Document extract:

MAYBE she makes you laugh; maybe she bugs you. Maybe you like the movies she wrote or co-wrote (“Sleepless in Seattle,” “When Harry Met Sally,” “Silkwood,” “Heartburn”) or maybe they’re too cute. Maybe her problems seem silly, the petty annoyances of the over-privileged and overeducated. Maybe she seems dated because the age of the unapologetic New Yorker who rarely travels beyond the Hudson is dead, or at least irrelevant.

Then again, maybe Nora Ephron has become timeless, the 2006 version of the Earth Mother (a moniker that very possibly would make her retch). Certainly she writes, for all her funny commentary on modern life, like someone who has something useful and important to tell her readers. Which is to say there’s something earnest at the heart of Ephron’s writing, always has been, and it’s probably the last thing she’d ever want to acknowledge.

Excerpted records:
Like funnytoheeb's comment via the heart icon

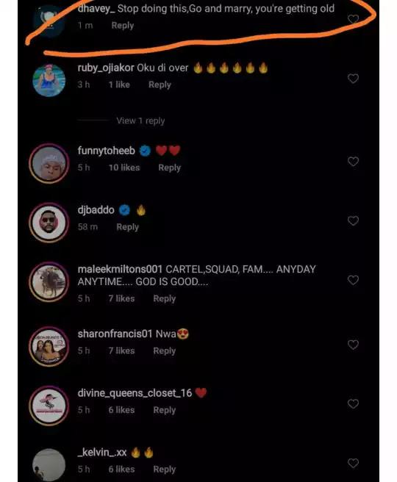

---

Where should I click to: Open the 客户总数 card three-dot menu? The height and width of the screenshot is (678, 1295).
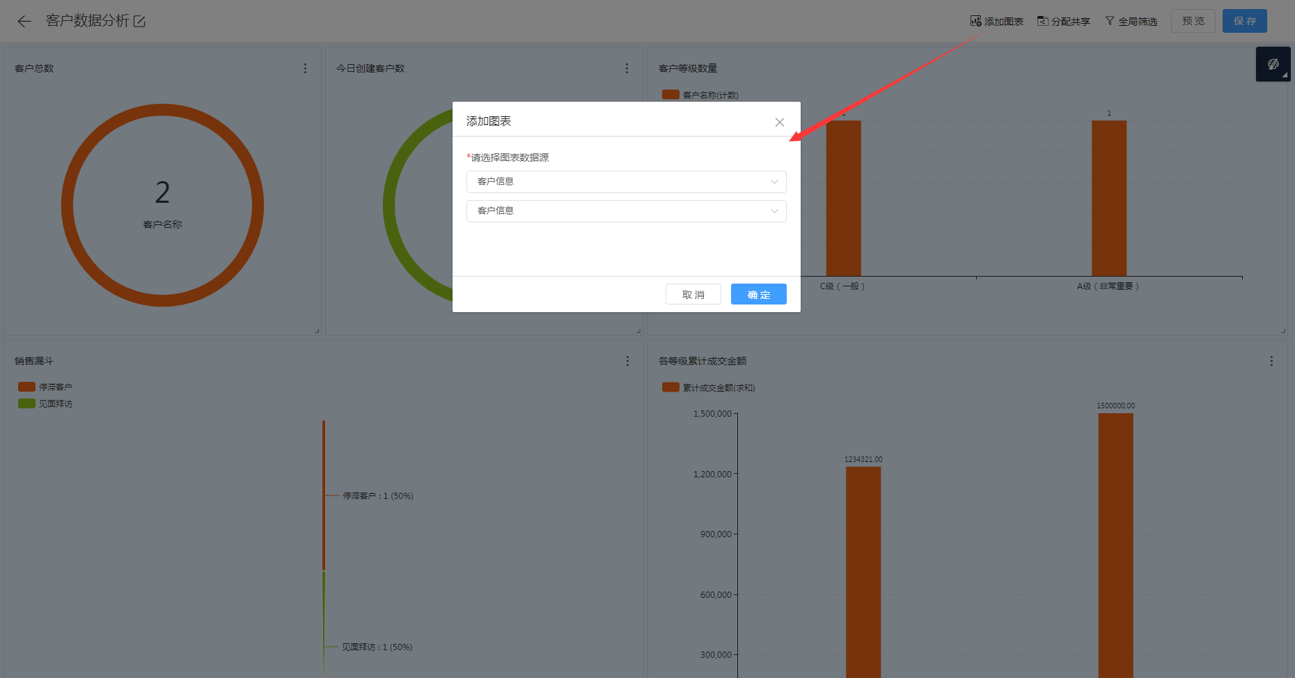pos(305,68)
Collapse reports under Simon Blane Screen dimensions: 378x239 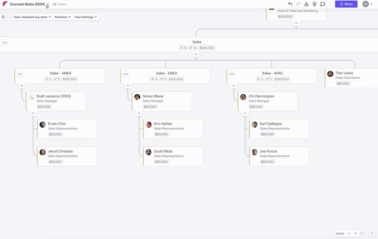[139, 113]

==

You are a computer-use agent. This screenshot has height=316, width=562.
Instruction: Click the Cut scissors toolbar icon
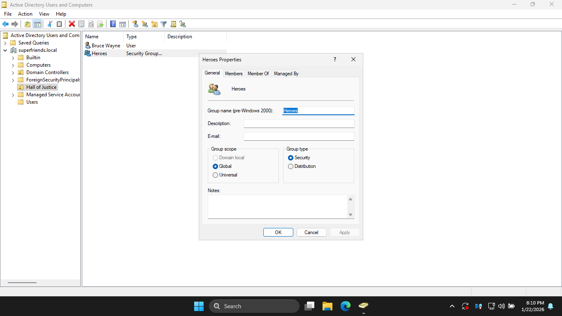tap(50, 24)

Prompt 1:
Rewrite the Nora Ephron text between "MAYBE she makes" and "at least irrelevant.", inclusive, with "Hudson" replaced by "East River".
Prompt 2:
In the Nora Ephron text, what moniker does the writer say might make her retch?
Prompt 3:
List the movies that the Nora Ephron text names as written or co-written by her.
The records are separate from the text about Nora Ephron and are not connected to it.

Your solution 1:
MAYBE she makes you laugh; maybe she bugs you. Maybe you like the movies she wrote or co-wrote (“Sleepless in Seattle,” “When Harry Met Sally,” “Silkwood,” “Heartburn”) or maybe they’re too cute. Maybe her problems seem silly, the petty annoyances of the over-privileged and overeducated. Maybe she seems dated because the age of the unapologetic New Yorker who rarely travels beyond the East River is dead, or at least irrelevant.

Your solution 2:
The Earth Mother

Your solution 3:
"Sleepless in Seattle," "When Harry Met Sally," "Silkwood," "Heartburn"